A Ravenna, a differenza delle altre due province, si evidenzia un’ulteriore categoria di soggetti maggiormente fragili, ovvero le donne straniere. Infatti in questo caso nei tre territori per i lavoratori e le lavoratrici stranieri/e in somministrazione si registrano andamenti differenti: a Rimini così come a Reggio Emilia il calo della componente straniera è in linea con quello italiano, a Rimini interessa maggiormente gli uomini stranieri rispetto alle donne straniere. Stessa cosa a RE che però registra un andamento in controtendenza del lavoro straniero femminile in somministrazione che nel 2020 subisce un aumento (+2,5%).

Un contratto di somministrazione solo raramente porta ad un contratto stabile e quando ciò accade in percentuale interessa in maniera maggiore gli uomini. Questo ci costringe a porci degli interrogativi sulla reale efficacia delle politiche attive del lavoro nel nostro paese, anche di quelle demandate ai soggetti/enti privati, quali sono le Agenzia per il Lavoro.

In particolare, la somministrazione di lavoro non sembra funzionare come strumento di politica attiva del lavoro, non rivelandosi porta di accesso al lavoro stabile, bensì un mezzo per garantire una certa flessibilità alle aziende e quindi la possibilità di aumentare e ridurre più agevolmente il numero di lavoratori e lavoratrici assecondando le fluttuazioni e gli andamenti del mercato.

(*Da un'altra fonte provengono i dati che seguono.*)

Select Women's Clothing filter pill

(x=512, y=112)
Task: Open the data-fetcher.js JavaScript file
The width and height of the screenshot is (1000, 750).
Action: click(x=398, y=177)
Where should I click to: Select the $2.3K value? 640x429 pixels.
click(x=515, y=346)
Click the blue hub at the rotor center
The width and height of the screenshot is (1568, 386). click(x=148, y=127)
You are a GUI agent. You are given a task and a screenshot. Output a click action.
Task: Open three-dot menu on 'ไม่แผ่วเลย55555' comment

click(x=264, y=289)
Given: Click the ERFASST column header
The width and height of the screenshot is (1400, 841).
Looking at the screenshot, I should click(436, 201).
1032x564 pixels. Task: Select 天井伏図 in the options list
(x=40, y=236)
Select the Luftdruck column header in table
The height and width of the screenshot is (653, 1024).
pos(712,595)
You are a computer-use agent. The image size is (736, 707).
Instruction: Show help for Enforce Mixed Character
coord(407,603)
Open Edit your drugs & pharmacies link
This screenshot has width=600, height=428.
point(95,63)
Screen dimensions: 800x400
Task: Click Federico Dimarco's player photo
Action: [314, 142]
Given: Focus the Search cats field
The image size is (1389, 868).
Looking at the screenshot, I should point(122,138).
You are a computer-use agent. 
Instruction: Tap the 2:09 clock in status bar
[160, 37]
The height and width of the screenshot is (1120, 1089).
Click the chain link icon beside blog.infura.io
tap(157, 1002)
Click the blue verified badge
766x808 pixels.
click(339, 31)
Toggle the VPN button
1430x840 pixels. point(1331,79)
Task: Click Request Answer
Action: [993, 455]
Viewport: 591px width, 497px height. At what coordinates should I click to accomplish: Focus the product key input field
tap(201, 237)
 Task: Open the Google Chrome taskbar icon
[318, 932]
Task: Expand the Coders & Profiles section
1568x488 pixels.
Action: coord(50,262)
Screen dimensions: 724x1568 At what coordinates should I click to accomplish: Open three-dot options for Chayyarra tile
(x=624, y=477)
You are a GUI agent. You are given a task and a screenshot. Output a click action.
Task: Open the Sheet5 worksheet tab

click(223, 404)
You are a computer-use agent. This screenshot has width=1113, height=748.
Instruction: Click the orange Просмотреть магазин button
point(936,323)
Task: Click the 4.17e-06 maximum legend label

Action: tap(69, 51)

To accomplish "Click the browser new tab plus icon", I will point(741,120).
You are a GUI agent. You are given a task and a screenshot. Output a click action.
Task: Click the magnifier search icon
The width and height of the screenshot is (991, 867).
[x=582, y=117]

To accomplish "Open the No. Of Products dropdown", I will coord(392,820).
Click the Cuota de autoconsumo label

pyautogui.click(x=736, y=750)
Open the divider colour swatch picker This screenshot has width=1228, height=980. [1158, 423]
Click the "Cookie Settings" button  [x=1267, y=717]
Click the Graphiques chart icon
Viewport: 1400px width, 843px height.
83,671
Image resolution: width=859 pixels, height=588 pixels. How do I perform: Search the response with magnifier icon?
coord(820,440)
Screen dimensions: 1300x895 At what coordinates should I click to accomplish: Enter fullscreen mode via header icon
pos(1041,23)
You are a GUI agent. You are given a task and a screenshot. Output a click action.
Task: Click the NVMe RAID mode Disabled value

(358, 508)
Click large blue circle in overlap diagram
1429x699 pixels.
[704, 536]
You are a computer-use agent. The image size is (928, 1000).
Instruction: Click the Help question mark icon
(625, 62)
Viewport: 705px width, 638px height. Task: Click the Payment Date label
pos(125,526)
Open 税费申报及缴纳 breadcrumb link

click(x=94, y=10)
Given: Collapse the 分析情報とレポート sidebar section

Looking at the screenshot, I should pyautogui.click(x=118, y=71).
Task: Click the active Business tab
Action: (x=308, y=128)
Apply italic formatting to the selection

Ne consegue che la somministrazione resta uno strumento di precarietà piuttosto che strumento di promozione dell’occupazione di qualità, in particolare per le donne, che hanno meno alternative e minori prospettive future, come emerge dai questionari, nonostante ciò pare che per le donne, ancora più che per gli uomini, il lavoro sia maggiormente un mezzo non solo di sostentamento economico ma anche di realizzazione personale.

I dati della nostra ricerca ci comunicano che esiste un divario retributivo tra lavoro dipendente e lavoro in somministrazione in termini di giornate lavorate nell’anno e di retribuzione lorda giornaliera; inoltre all’interno della somministrazione di lavoro si evidenzia un gender gap retributivo tra donne e uomini.

Il divario esiste dunque sia tra lavoro in somministrazione e lavoro dipendente che tra donne e uomini somministrati/e.

Ciò ci indica che anche nel nostro territorio non viene data piena applicazione, sebbene il legislatore l’abbia chiaramente previsto, al principio di parità di trattamento retributivo (e normativo) tra lavoratori a tempo determinato o indeterminato, somministrati o assunti direttamente dalle aziende.

Se indaghiamo all’interno della somministrazione di lavoro la discriminazione di genere oltre che sussistere sul piano economico insiste anche su altri elementi tra cui le pressioni e le domande poste sulla condizione familiare in sede di colloquio di lavoro.